§ Objetivo 1: Segundo o texto sobre a Primeira Epístola de Pedro, em que período ela teria sido escrita, conforme os comentários mais recentes?
§ Objetivo 2: Prossiga com o texto sobre a Primeira Epístola de Pedro a partir da última frase apresentada.

§ Texto para leitura:
──────

Segundo 1 Pe 1.1 a epístola destina-se aos forasteiros da diáspora, ou seja aos cristãos da Ásia Menor. Conforme 1.14+21; 2.10; 4.3s os leitores são gentílico-cristãos.

Mesmo que o tema perseguição perpasse toda a epístola, ele é apenas o motivo da mesma e o tema central da carta é a responsabilidade do cristão na sociedade (L. Goppelt, p. 493).

Exegetas como Windisch, Schneider e outros concluíram que os versículos 1.3-4.11 seriam uma alocução de batismo enviada às comunidades em forma de carta acrescida de um prefácio e final. Preisker supõe que 1.3-4.11 seja um culto de batismo seguido do culto final de toda a comunidade (4.12-5.11). Essa liturgia ou formulário de culto, segundo Preisker, teria sido enviada como epístola às comunidades. O ato do batismo, não mencionado por motivos da disciplina arcana, realizava-se entre os versículos 1.21 e 1.22.

Há, no entanto, motivos muito fortes para não aceitar a hipótese acima. Mais provável é que 1 Pe foi redigida como carta do princípio ao fim, sendo que o autor fez uso de material fixo e conhecido, trabalhando-o para a realidade das comunidades.

Conforme comentários mais recentes, 1 Pe é uma epístola de autor desconhecido escrita entre os anos 90 – 95 d. C.

II – O texto

O texto de 1 Pe 1.(13-17) 18-21 é o início de uma série de exortações ou parêneses que são de difícil subdivisão (1.13-2.10). Os comentários oferecem divisões bem variadas. Tratando-se de parêneses fundamentadas com partes cristológicas (confissão) (1.18ss.) e por textos do AT (2.6ss.), certamente os imperativos em número de seis são o marco mais seguro para a subdivisão de todo o trecho (G. Barth, p. 33). Seria, portanto, possível subdividir o texto proposto em três ou até quatro partes se quiséssemos separar a fundamentação cristológica das exortações. Os textos subdivididos seriam então:

a) construir a vida sobre a graça (1.13);

b) separar-se do mundo (1.14ss.);

c) proceder em temor ante Deus (1.17ss.)

d) parte cristológica (1.18-21SS.).

No entanto, como as exortações dos versículos 1.13-17 são fundamentadas pelos versículos 1.18-21, recomenda-se usar como texto de pregação todo o trecho, ou seja, 1.13-21, mesmo que para o domingo Oculi a parte cristológica (1.18-21) seria texto suficiente para a pregação.

──────

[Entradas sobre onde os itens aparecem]
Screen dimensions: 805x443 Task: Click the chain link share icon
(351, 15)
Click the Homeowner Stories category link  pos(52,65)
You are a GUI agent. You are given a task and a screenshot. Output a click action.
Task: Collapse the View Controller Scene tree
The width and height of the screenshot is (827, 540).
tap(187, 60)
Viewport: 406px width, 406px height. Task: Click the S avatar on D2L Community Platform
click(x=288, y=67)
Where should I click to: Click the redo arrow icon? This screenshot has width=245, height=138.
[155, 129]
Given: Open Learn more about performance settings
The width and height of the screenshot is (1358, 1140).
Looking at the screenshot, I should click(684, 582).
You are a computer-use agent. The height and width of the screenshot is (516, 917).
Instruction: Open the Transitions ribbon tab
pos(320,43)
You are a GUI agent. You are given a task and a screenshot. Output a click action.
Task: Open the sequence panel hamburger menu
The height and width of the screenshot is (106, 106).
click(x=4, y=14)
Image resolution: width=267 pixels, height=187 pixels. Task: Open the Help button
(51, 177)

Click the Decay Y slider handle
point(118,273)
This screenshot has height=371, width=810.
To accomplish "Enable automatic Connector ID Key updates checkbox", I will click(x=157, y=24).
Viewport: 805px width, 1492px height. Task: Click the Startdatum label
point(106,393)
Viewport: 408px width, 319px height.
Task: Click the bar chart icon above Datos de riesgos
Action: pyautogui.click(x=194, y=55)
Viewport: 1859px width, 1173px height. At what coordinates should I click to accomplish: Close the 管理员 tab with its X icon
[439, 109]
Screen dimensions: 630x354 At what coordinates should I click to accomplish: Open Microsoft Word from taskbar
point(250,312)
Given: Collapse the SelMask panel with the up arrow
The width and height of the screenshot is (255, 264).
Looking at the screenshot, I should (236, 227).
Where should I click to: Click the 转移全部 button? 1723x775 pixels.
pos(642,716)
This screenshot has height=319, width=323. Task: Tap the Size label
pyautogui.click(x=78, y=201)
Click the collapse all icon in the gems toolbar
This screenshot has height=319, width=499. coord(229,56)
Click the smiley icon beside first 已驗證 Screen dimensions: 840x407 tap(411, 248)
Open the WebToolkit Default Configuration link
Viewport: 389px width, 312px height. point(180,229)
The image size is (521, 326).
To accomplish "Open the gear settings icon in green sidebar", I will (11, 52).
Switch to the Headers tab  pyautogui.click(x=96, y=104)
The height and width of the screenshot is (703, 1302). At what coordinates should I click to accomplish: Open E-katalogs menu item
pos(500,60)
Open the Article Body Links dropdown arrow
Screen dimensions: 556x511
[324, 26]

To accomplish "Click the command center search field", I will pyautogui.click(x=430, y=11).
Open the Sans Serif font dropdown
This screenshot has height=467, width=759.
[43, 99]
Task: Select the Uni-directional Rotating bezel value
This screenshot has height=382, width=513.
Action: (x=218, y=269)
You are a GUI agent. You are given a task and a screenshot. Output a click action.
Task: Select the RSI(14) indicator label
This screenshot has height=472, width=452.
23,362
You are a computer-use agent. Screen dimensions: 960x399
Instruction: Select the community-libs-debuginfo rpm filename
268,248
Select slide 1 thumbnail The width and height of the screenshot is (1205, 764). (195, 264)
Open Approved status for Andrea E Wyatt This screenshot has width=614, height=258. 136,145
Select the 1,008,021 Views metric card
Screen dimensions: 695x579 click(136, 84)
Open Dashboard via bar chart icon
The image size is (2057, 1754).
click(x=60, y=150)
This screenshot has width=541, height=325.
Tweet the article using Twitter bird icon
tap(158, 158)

──────

§ Resposta da tarefa 1: Entre os anos 90 e 95 d.C.

§ Resposta da tarefa 2:
Ill – Exegese

L Goppelt sugere como temática de 1 Pe: A existência do cristão na realidade não-cristã e o estar preparado para superar perseguição e repressão (p. 41). Ainda segundo Goppelt (p. 41), as exortações em 1.13-17 são motivadas pela meta da existência cristã e nos versículos 1.18-21 a partir de sua origem.

V. 13: Por isso se refere claramente ao que foi dito anteriormente (1.3-12). Com o verbo cingir o autor faz alusão a uma prática conhecida dos leitores (cf. Lucas 12.35 e Ef 6.14) de arregaçar a vestimenta comprida para estar mais desimpedido para a caminhada. Aqui cingir-se é usado em sentido figurado como mostra o acréscimo vosso entendimento. O cingir o entendimento se caracteriza pelo ser sóbrio. No NT encontramos este termo em sentido figurado e a sobriedade consiste no reconhecimento da realidade dada com a revelação de Deus. Trata-se, pois, de levar a sério a realidade de Deus. Notável é que o NT reconhece como única sobriedade o ato de contar com a vinda de Cristo, ou seja com a realidade de Deus. Assim em 1 Pe 1.13 somente a espera na graça é sóbria. O contrário da sobriedade poderia referir-se ao se deixar impressionar e levar pela realidade e poder do mundo. Por isso, característica fundamental da existência cristã é cons-truir a vida sobre a graça revelada por Deus em Jesus Cristo, a nova realidade.

V. 14: O segundo imperativo exorta os leitores a separarem-se da vida viciosa dos gentios. A expressão filhos da obediência designa a determinação por algo; aqui, a determinação pela obediência. Determinados pela obediência, o« leitores são exortados a não se amoldarem aos vícios pagãos (veja 4.3 o 2.11). O versículo faz alusão ao tempo anterior à conversão que é caracterizado como tempo de ignorância.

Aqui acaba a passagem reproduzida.